In line with the COBIT guidelines, the first line of action to address these issues was to review the available options for risk management frameworks (for ease of standardization). NIST Risk Management Framework was identified and readily adopted.
The organization focused on the primary goals of confidentiality, integrity and availability as well as one important secondary goal: reliability.
Within four weeks, the organization had concluded a comprehensive risk assessment exercise, had a clear view into the organization’s information risk posture and had easily adopted the parameters used by the Ops Risk department. Risk management started influencing change management and information security controls implementation (two high-risk areas identified during the risk assessment exercise).
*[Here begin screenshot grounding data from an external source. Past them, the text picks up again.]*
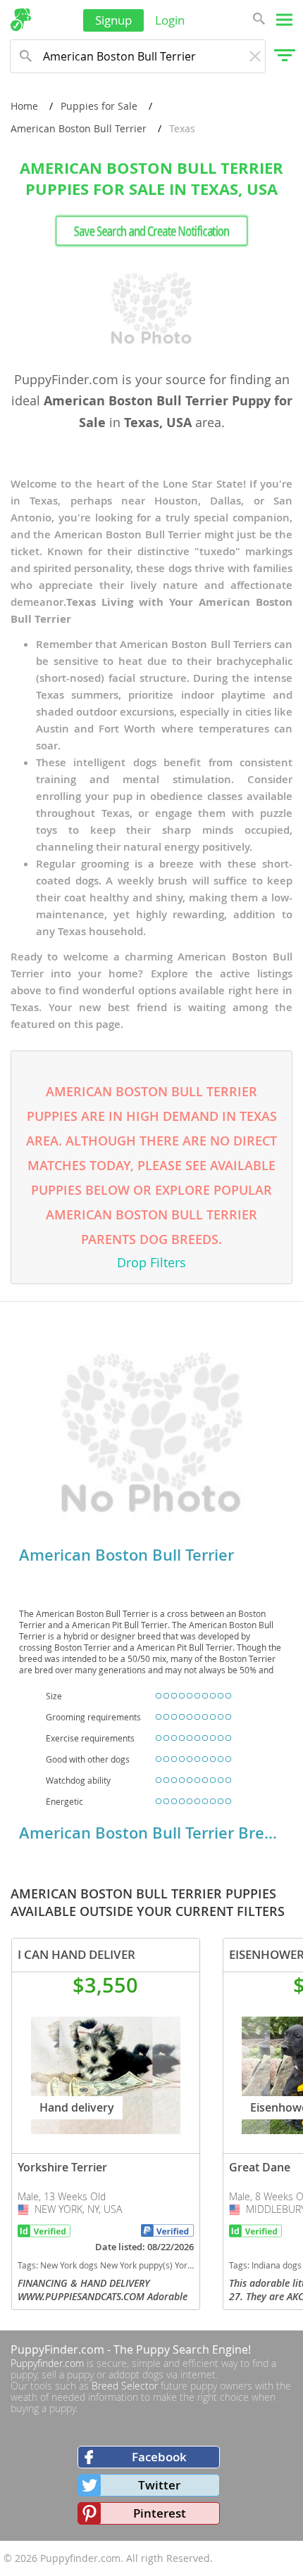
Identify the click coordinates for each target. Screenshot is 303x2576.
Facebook (159, 2457)
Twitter (159, 2485)
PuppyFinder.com (57, 2349)
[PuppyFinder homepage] (21, 19)
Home (24, 106)
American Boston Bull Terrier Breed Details (151, 1833)
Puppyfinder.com (47, 2363)
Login (170, 20)
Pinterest (159, 2513)
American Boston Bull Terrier (79, 128)
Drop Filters (151, 1262)
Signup (113, 20)
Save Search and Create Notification (151, 231)
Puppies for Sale (99, 106)
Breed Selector (125, 2385)
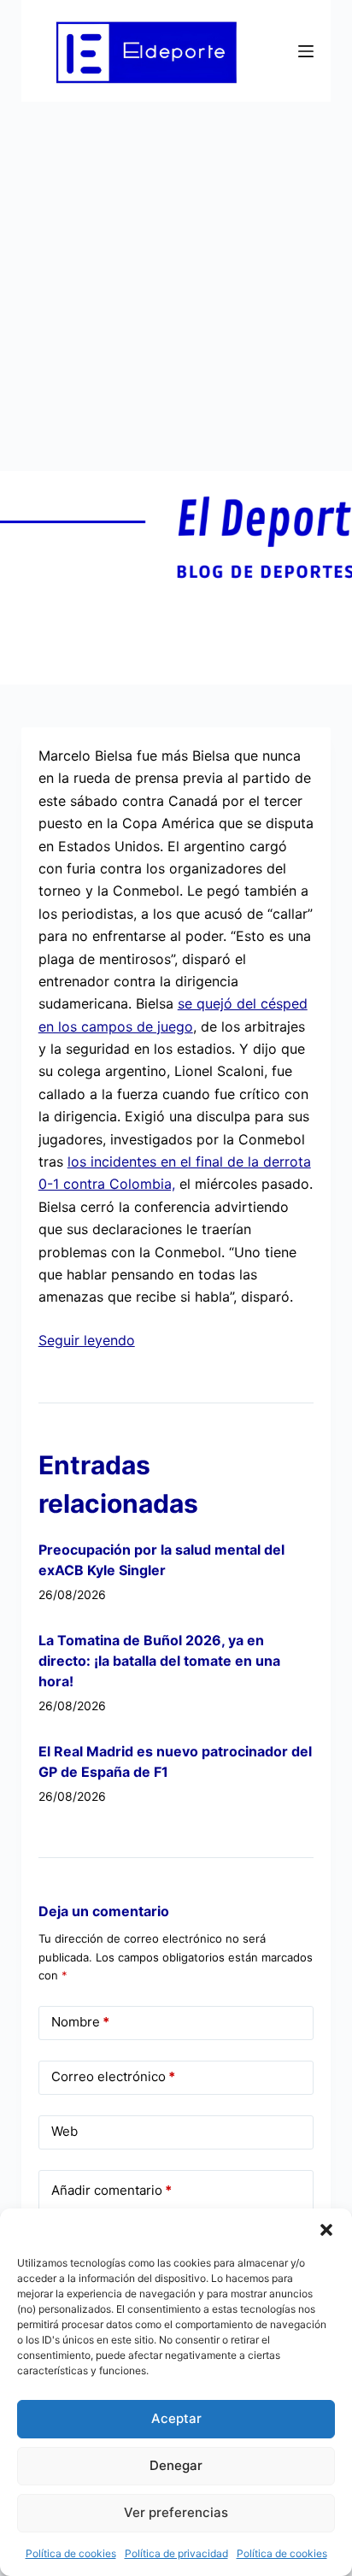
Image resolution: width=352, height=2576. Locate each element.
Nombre (80, 2022)
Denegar (176, 2465)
The assessment resulted in implementation of some quick-win initiatives, starting with instituting and enforcing a formalized change management process (COBIT 4.1 AI6) to move from maturity level 3 to maturity level 4.
Measurements and metrics were set and business units were mandated to be formally involved in the change management process.
The business units immediately felt some benefits. The resulting change accountability and communication made the business even more interested in other COBIT initiatives. And, the business unit heads felt a great deal of ownership, as the changes were occurring only with their consent.
By the time the exercise was concluded, the enterprise had good insight into its maturity for all 34 COBIT processes plotted against short- and long-term goals.
Observations and Recommendations
It was a little challenging to get the noncore IT areas (e.g., procurement, financial control [responsible for budget], human resources [HR]) to understand the importance of their functions to the success of the IT organization. As part of PO7 (Manage IT human resources), HR, as a case in point, did not consider IT resource career paths and training requirements as important enough; hence, IT trainings were often cancelled for cost savings or resource demands. This disconnect was initially extended to the COBIT implementation exercise and it required some escalation to the CIO to get HR to cooperate with the assessment exercise.
Prioritizing and Plans of Action
Once the assessment exercise was concluded, the enterprise set out to commence remediation initiatives. Activities were prioritized according to three categories:
- Quick wins—Achievable within one month and with minimal/no budgetary implications
- Key business goal initiatives—Initiatives aligned with achievement of business goals rated.
- Other gap items—All other gap items that could be delayed until completion of those items in categories 1 and 2.
Monitoring and Measuring
Responsible, Accountable, Consulted and Informed (RACI) charts were developed for all 34 processes, and the CIO was not willing to accept excuses for noncompliance to newly developed practices. Metrics and measurements were evolving and these were aligned with performance metrics and appraisal systems for the entire IT organization.
Initiatives such as updating scorecards to reflect performance metrics and IT organizational key performance indicators (KPIs), as well as rewards and sanctions, were key to getting operational staff to accept the cultural changes that came with the remediation activities.
Within 18 months, the results were clearly visible; as such, it was not difficult for X-Bank to achieve ISO 27001 certification status shortly thereafter (though as a separate initiative).
Olabode Olaoke, CISA, ISO 27001 LI, ITIL, P2P
Is an information systems security and governance consultant at Digital Jewels Limited (DJL). Olaoke currently leads the information security and IT service management practices at DJL with several standards implementation exercises including ISO 27001, ISO 20000, Payment Card Industry Data Security Standards (PCI DSS) and BS 25999.